Homework 8 Ford-Fulkerson algorithm

1. (7 points) Implement and evaluate Ford-Fulkerson algorithm for maximum flow. The input is
a directed graph with edge capacities, a source node and a sink node. The output is the maximum
flow and an assignment of flows to edges. You will be comparing the two approaches "Fat
Pipes" and "Short Pipes" to find augmented paths on Erdos-Renyi graphs.
Graph generation: You will generate graphs using the same G(N.p) model you used in
Homework 6, which takes two paramaters N, the number of nodes, and p the probability of an
edge being present. Set p = 2 ln N/N, which makes the graph connected with a very high
probability. You can use the gnp_random_graph function in the networkx package.
https://networkx.org/documentation/latest/reference/generators.html#modulenetworkx.generators.random_graphs (Links to an external site.)
Assign each edge a random integer capacity in the range of (1, 100). Also assign a direction to
each edge with probability 0.5. Arbitrarily choose some node to be s. Do a random walk of
length 10000 starting from s (i.e., for 10000 steps, pick one of the neighbors of each node at
random) and call the final node t. The random walk ensures that there is a directed path from s to
t.
Data generation: Generate 10 graphs each of sizes 1100, 1200, ..., 2000 nodes using the above
approach. For each size graph, run both the algorithms and check that the maximum flows are
the same. Report the fraction of the times the actual flows along each edge are also the same for
both approaches for graphs of each size. Finally, report the average running times of the
algorithms as a function of number of nodes in a plot/table. Comment on their relative
performance. Is there a clear winner?
Both capacities and flows are integers. You will compare the two approaches "Fat Pipes" and
"Short Pipes" to find augmented flows in the residual network.

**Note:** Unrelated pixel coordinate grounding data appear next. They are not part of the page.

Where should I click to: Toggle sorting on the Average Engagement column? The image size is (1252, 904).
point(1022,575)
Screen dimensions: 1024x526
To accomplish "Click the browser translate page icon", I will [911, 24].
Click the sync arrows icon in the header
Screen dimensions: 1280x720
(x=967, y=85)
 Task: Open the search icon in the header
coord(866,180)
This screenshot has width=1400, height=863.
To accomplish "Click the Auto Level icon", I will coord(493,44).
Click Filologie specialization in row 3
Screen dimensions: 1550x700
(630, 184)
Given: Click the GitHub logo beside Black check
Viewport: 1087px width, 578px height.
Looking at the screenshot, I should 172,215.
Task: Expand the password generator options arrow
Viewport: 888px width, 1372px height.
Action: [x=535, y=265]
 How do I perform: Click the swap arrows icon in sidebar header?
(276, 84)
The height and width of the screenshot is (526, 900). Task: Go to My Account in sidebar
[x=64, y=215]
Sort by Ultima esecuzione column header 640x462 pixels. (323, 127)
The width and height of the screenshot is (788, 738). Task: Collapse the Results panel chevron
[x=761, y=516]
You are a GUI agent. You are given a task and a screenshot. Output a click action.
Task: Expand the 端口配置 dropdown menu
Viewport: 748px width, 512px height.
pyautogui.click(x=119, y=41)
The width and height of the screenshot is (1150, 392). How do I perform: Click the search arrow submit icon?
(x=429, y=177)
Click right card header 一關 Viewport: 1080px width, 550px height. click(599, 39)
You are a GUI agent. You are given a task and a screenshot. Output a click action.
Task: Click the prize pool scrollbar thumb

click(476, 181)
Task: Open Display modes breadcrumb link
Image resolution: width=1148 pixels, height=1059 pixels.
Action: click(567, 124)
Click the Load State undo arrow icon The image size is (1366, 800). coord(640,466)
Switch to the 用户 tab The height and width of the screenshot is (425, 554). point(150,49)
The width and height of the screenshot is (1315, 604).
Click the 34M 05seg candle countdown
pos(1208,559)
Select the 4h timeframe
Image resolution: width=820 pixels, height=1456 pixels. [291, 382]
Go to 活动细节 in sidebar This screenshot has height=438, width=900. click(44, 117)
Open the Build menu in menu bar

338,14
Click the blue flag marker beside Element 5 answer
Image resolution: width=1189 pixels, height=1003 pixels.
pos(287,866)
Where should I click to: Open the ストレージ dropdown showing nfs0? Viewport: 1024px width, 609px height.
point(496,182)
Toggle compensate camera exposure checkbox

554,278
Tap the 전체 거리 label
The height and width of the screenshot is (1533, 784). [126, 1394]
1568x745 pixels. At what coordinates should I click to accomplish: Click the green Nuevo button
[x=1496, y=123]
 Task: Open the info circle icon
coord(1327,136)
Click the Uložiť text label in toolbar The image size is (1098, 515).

Fat pipes: In this approach, the augmented flows are computed by finding a path from source to
sink (an st-path) in the residual graph that has a maximum capacity. The capacity of the path is
the minimum (remaining) capacity of any edge (the 'bottleneck') in that path. The algorithm
works like Dijkstra's algorithm except that it tries to build maximum capacity path (rather than
shortest path) from the source to sink.
Short pipes : A breadth first search in the residual graph which returns the shortest path (i.e., the
path with the least number of edges) with non-zero flow.
You can use the following examples to verify that your programs are working.
Examples 1: Input: (0, 3, [(0,1,1), (0,2,5), (1,2,1), (2,3,2), (1,3,6)])
Explanation: The source node is 0, the sink node is 3; the capacity of edge (0->1) is 1; the
capacity of edge (0->2) is 5; etc.
Output: (3, [(0, 1, 1), (0, 2, 2), (1, 3, 1), (2, 3, 2)])
Explanation: "3" is the maximum flow; [(0, 1, 1), (0, 2, 2), (1, 3, 1), (2, 3, 2)] is an assignment
of flows to edges.
Example 2: Input: (0, 4, [(0, 1, 2), (0, 3, 6), (1, 2, 3), (1, 3, 8), (1, 4, 5), (2, 4, 7), (3, 4, 9)])
Output: (8, [(0, 1, 2), (0, 3, 6), (1, 4, 2), (3, 4, 6)])
2. (1 point) Suppose you are running a conference and want to assign 40 papers to 12 reviewers.
Each reviewer bids for 20 papers. You want each paper to be reviewed by 3 reviewers.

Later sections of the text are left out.